ABC News’ Michael Falcone reports:
DES MOINES, Iowa — Mississippi Gov. Haley Barbour on Saturday called for a 2012 presidential campaign “focused on policy” — or more to the point — “focused on the policies of this administration which are bad for the economy, which are bad for job creation.”
Barbour, who traveled to this crucial early caucus state for the second time in the past two weeks, used his remarks at the Conservative Principles Conference to focus largely on economic issues rather than social ones.
“The main thing is to keep the main thing the main thing,” Barbour said, “and the main thing is economic growth and job creation for our people.”
Barbour told Iowans that he would decide on a presidential bid before the end of April, and he tried to fire up the crowd of several hundred conservative activists here with some red-meat criticism of the Obama administration, which he said “is populated by people who have unlimited faith in limitless government.”
“This administration too often thinks we’re too stupid to take care of ourselves,” he said, “that we’re not up to it, that we need someone in Washington to tell us what kind of health insurance policy that we have, to tell us how to do everything that we do.”
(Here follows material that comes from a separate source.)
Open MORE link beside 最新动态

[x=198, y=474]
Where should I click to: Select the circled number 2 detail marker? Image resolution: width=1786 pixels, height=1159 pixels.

Barbour argued that President Obama’s policies “hurt job creation, stymie economic growth." A former lobbyist who advocated on behalf of energy companies, he called White House’s energy policy, “the worst” part of its agenda.
The governor struck many of the same themes he used at events with local groups in Cedar Rapids and Tiffin, Iowa on Friday, saying that what the country needs now is “more American energy.”
“We need more oil, we need more gas, we need more coal, we need more nuclear,” he said.
Complaining that the American people do not need “government elites in Washington” bossing them around, Barbour said “it is absolutely critical that we elect a new president of the United States” in 2012.